* _TASKS FOR THIS EXERCISE_
1. Rewrite the paragraph beginning "One of the first things you'll notice" in the Marlin 1895 Trapper review below as a bulleted list, keeping its main facts.
2. In the Marlin 1895 Trapper review below, which riflescope did the testers mount on the rifle?
3. List every specification heading given in the features and specifications list of the Marlin 1895 Trapper review below.

* _DOCUMENT_
-- START --

The New Marlin 1895 Trapper is A Lot Like the Old One—Only Better
If you’re looking for a lightweight, handy .45/70 lever gun, it’s hard to beat the 1895 Trapper
Marlin’s new 1895 Trapper was the only lever-action rifle included in our 2022 rifle test, but it received exceptional marks, quite frankly, because it is an exceptional rifle. The Trapper marks the second new lever gun from the new Marlin, which is now under the control of Ruger. But the Trapper is not new to the Marlin lineup. When Remington owned and operated Marlin—pre-2020—they also offered a Trapper. Essentially, this new Trapper is the same rifle, but with a few refinements.
Marlin 1895 Trapper Features and Specifications
- Length: 34.25 inches
- Weight: 7.1 pounds
- Barrel: Cold hammer forged, 16.1 inches, with threaded and capped muzzle
- Action: 1895 stainless steel
- Trigger: 3.75-pounds (as tested)
- Finish: Matte stainless steel
- Stock: Black, laminated hardwood
- Available Chamberings: .45/70 Government
One of the first things you’ll notice about the Trapper is it has a matte stainless-steel finish. This is ideal for hunting, and combined with the very dark laminated wood stock, it gives the rifle an air of seriousness. The butt stock and forend are also tastefully checked and there’s a thick butt pad that you’ll appreciate when you get behind this rifle on the bench. The barrel measures 16.1-inches long and the magazine tube extends nearly to the muzzle. It’s just short enough to permit the attachment of a suppressor or a muzzle brake to the 11/16×24-inch-pitch threaded barrel.
The Trapper is also equipped with a fully adjustable Skinner aperture rear sight, and a Skinner Bear Buster front sight. This is a great combination for a short-barreled thumper like the Trapper, but during our test, we felt there was a better option, especially since we wanted to mount a riflescope. We replaced the factory rear sight with a similar Skinner sight that is grooved to accept Talley scope rings. We also mounted Leupold’s excellent and extremely light and compact, FX-II Ultralight 2.5x20mm riflescope, and zeroed the rifle with mid-level .45/70 loads.
With mid-range loads like Federal’s HammerDown, the Trapper was jumpy, especially at the bench. At 100 yards, most of our groups were in the 1.75 to 3-inch range, but keep in mind we were shooting with a 2.5X optic. At 50 yards, most of the loads nearly stacked the bullets on top of each other. When shooting off-hand we found the lightest .45/70 loads very comfortable and the mid-range loads were much less aggressive. It’s not so much that this seven-pound rifle pounds your shoulder, it’s that it likes to buck. Muzzle jump is pronounced with heavy loads, and with some loads, you’ll see a beachball-sized fireball at the muzzle.

-- END --

* _RECORDS SHOWN_

-- START --

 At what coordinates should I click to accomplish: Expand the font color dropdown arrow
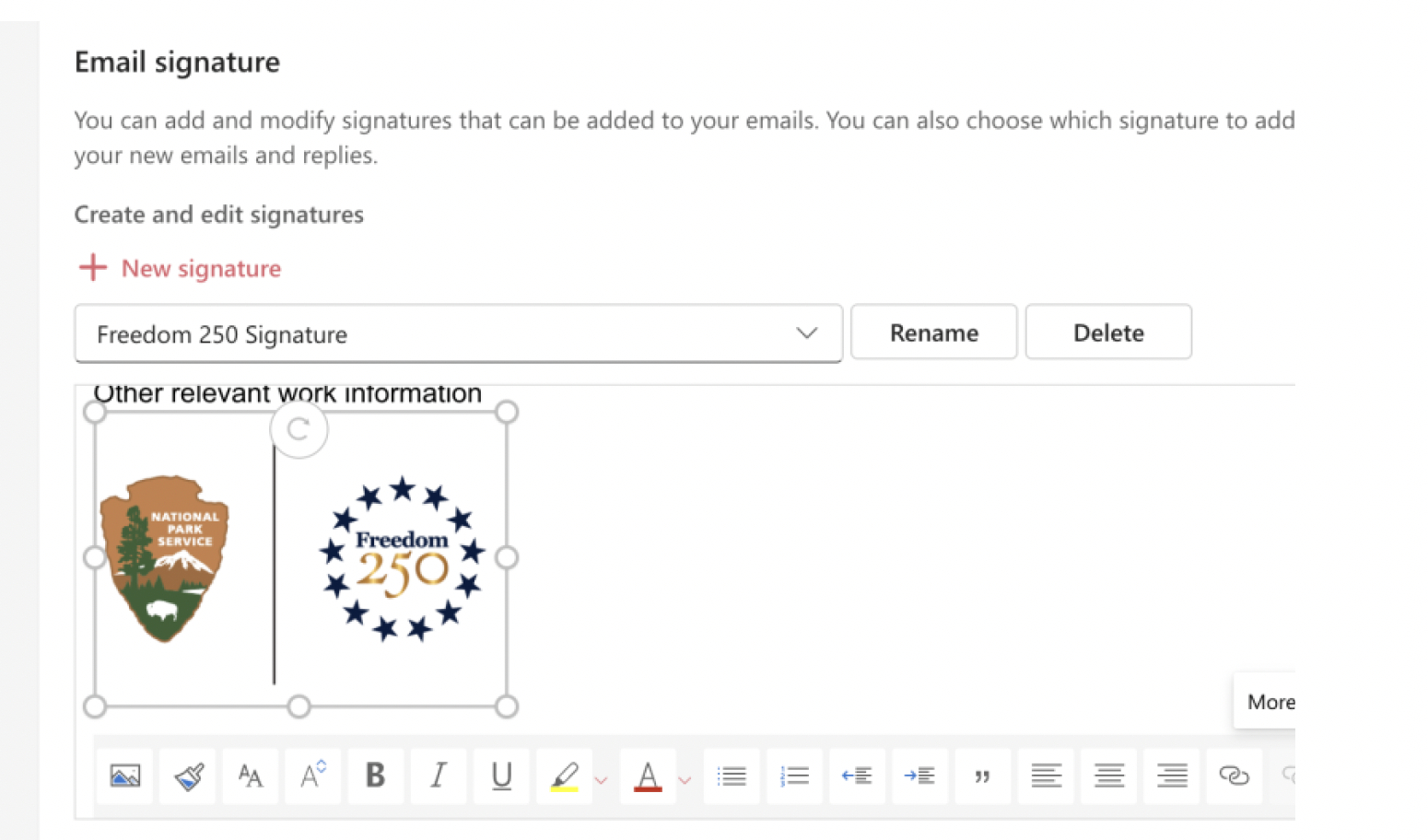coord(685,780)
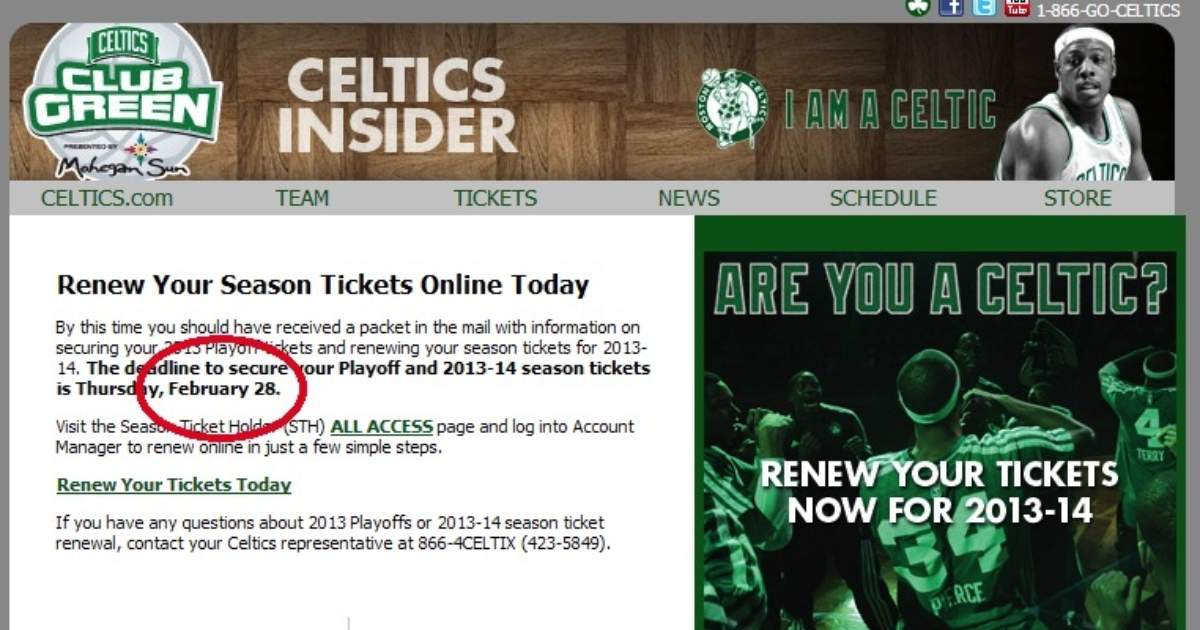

-- END --
-- START --

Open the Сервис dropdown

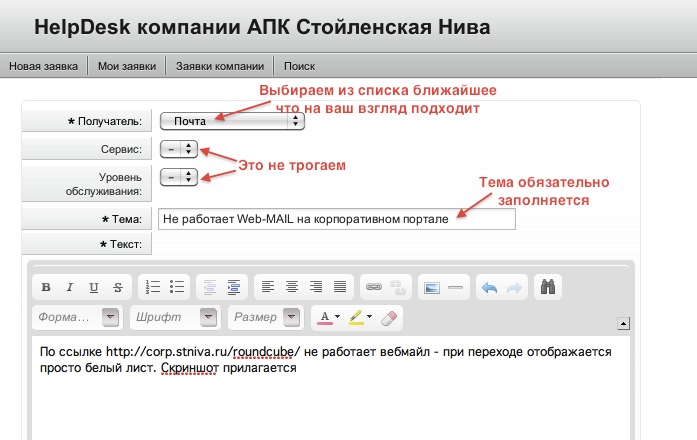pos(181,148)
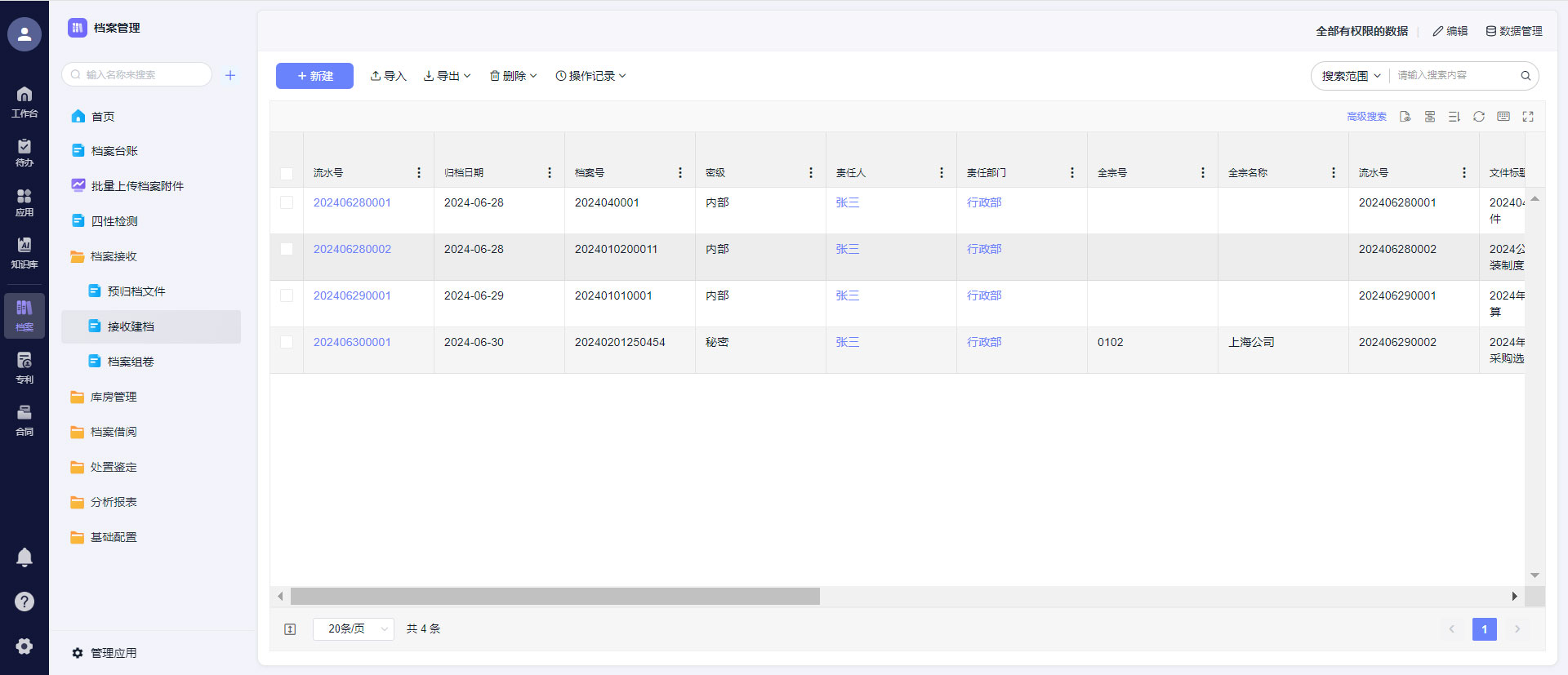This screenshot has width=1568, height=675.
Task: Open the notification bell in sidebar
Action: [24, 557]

-- END --

* _SOLUTIONS TO THE TASKS_
1.
- The Trapper has a matte stainless-steel finish, which is ideal for hunting.
- The very dark laminated wood stock, combined with that finish, gives the rifle an air of seriousness.
- The butt stock and forend are tastefully checked.
- A thick butt pad helps when shooting from the bench.
- The barrel is 16.1 inches long, and the magazine tube extends nearly to the muzzle.
- The tube is short enough to permit attaching a suppressor or muzzle brake to the 11/16×24-inch-pitch threaded barrel.

2. Leupold's FX-II Ultralight 2.5x20mm riflescope.

3.
- Length
- Weight
- Barrel
- Action
- Trigger
- Finish
- Stock
- Available Chamberings